The center was discovered to be distributing health cards that featured Go and Duterte’s faces, but without their names. Social media users were quick to react.
In addition, campaign tarpaulins of Go were spotted within PGH’s walls.
Some doctors and students called on the premiere state hospital to take down the tarpaulins. The UP Medicine Student Council released a statement against what its members called “campaign materials” and “premature campaigning” inside the state-owned facility.
PGH is operated by the University of the Philippines-Manila. It is a tertiary state-run hospital and is considered the largest government hospital administered by the university.
Part of the UP Medicine Student Council’s statement reads:
“We urge the UP-PGH Administration to take down the said materials and to implement more stringent regulations in security to avoid future situations such as this.”
“The national tertiary referral hospital should live up to its mandate of catering not to politicians and the elite, but to the underserved Filipino people.”
Go’s health cards also reminded some Filipinos of the PhilHealth cards given out by former President Gloria Macapagal-Arroyo in 2004.
Go, meanwhile, is said to be preparing for the 2019 elections and is increasing his visibility through tarpaulins and paraphernalia appearing all over the country that bears his name, face and slogan.
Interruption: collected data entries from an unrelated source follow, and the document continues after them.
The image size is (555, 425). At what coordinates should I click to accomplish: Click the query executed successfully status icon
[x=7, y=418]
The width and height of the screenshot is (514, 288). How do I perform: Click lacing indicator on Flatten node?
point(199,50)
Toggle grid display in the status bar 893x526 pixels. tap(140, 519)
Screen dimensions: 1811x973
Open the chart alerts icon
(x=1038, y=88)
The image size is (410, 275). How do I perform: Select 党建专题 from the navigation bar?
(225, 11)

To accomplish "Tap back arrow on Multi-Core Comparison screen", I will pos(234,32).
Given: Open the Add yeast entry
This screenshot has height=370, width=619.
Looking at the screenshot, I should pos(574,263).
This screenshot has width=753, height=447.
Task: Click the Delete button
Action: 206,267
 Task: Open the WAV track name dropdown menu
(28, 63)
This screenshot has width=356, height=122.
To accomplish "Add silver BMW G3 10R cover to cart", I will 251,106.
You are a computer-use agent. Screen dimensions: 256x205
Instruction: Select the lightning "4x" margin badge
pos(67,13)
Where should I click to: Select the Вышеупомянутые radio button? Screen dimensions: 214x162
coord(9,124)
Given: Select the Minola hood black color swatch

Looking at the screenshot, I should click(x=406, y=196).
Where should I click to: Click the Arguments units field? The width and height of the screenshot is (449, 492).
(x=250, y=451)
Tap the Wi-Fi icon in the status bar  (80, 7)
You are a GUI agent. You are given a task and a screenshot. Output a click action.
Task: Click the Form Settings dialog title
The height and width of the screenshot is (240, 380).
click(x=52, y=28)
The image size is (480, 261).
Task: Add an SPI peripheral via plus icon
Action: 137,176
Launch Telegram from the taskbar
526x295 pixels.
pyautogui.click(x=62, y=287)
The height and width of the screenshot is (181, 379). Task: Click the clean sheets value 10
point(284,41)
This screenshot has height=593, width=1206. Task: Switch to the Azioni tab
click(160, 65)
Why Comelec will not do anything about it
According to the Commission on Elections’ Resolution 9615 pursuant to “The Fair Election Act,” any election campaign or propaganda materials displayed “outside of authorized common poster areas, in public places, or in private properties without the consent of the owner” is illegal.
The resolution defines public places as “schools, shrines, barangay halls, health centers, public structures and buildings,” among others.
However, it only applies during the campaign period. Aspiring public officials are expected to file their certificate of candidacy on October 2018.
Go has not yet filed for his candidacy so his tarpaulins and health cards at the PGH cannot be considered acts of premature campaigning based on Comelec’s rules.
According to a previous report, such acts can only be considered premature campaigning if the individual has actually filed for candidacy.